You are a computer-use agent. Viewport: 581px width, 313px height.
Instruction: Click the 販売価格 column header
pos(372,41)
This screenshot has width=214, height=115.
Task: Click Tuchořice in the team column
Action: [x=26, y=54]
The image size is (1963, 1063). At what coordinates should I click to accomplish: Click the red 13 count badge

---------------

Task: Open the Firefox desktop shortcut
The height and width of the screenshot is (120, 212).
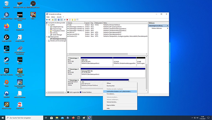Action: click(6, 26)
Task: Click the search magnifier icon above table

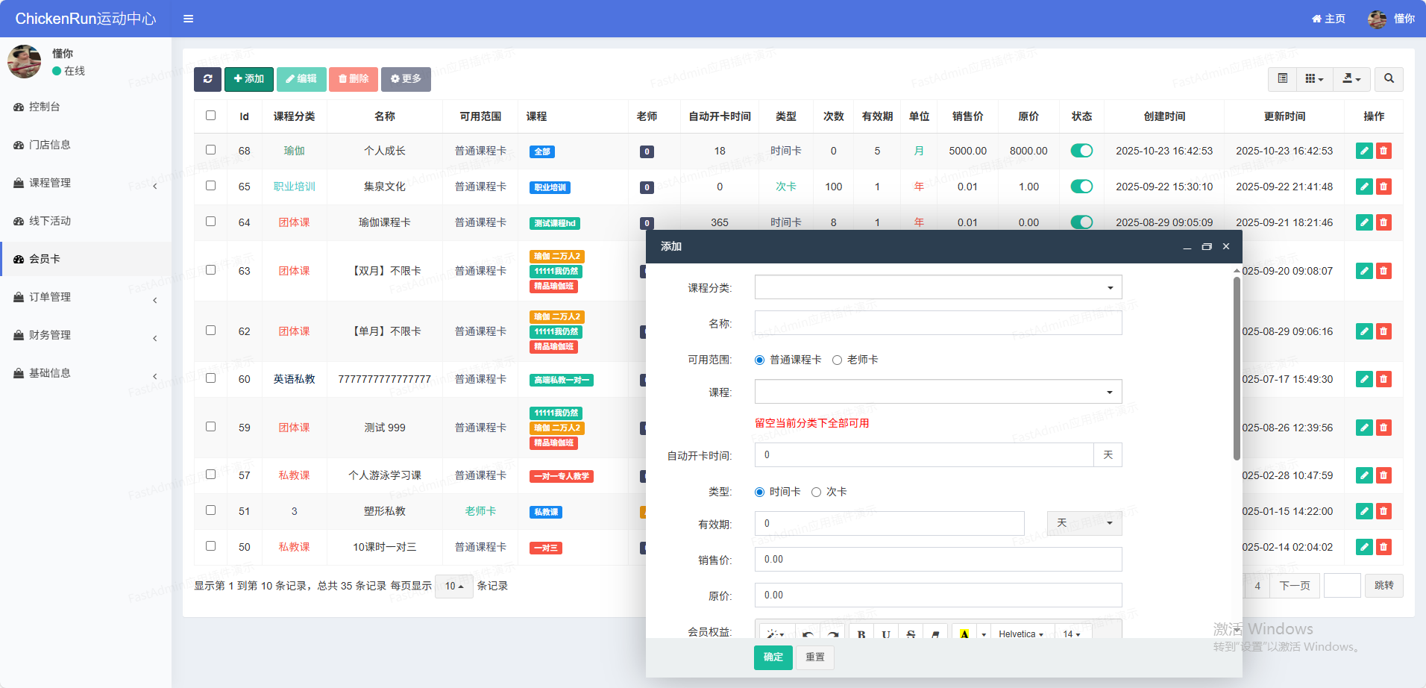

---------------

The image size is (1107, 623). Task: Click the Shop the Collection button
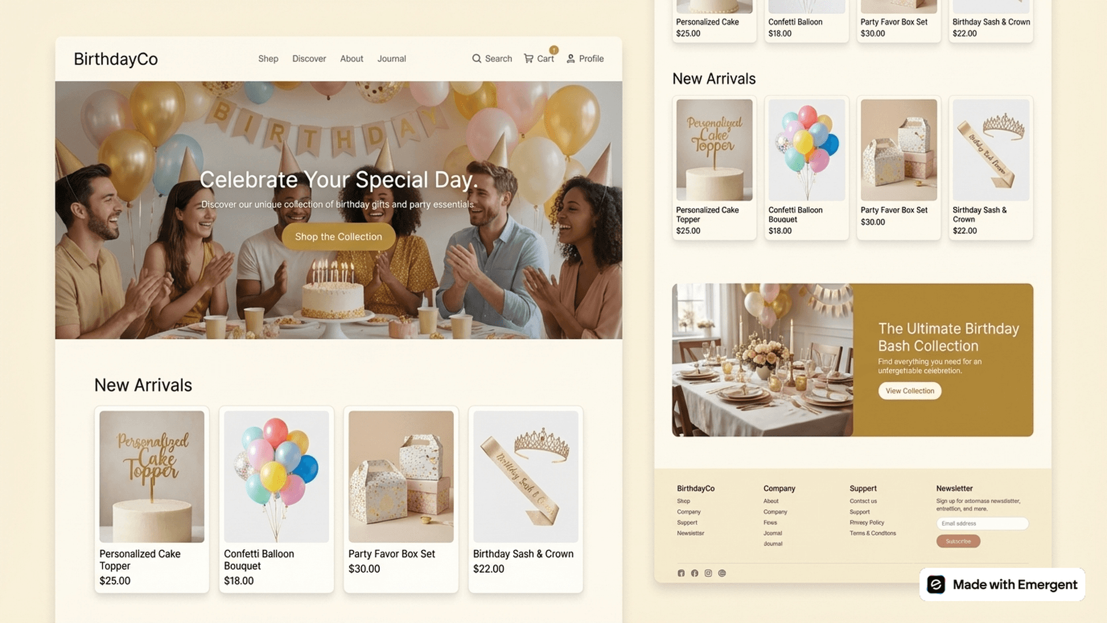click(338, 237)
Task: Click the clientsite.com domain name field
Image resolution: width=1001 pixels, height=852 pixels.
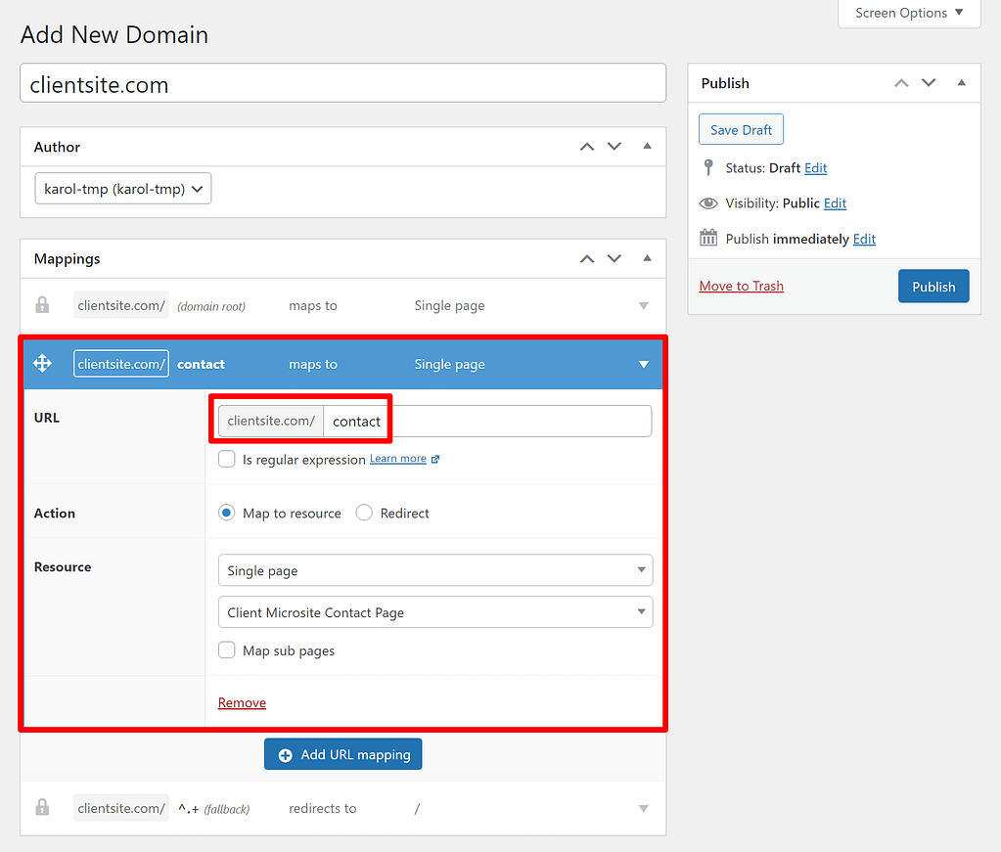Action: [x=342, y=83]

---------------

### [The task]
Reproduce word for word the items starting at the line containing "You are a computer-use" and ending at the line containing "The image size is (1963, 1063).", including both of those lines.

### [Task output]
You are a computer-use agent. Viewport: 581px width, 313px height.
Instruction: Click the 販売価格 column header
pos(372,41)
This screenshot has width=214, height=115.
Task: Click Tuchořice in the team column
Action: [x=26, y=54]
The image size is (1963, 1063). At what coordinates should I click to accomplish: Click the red 13 count badge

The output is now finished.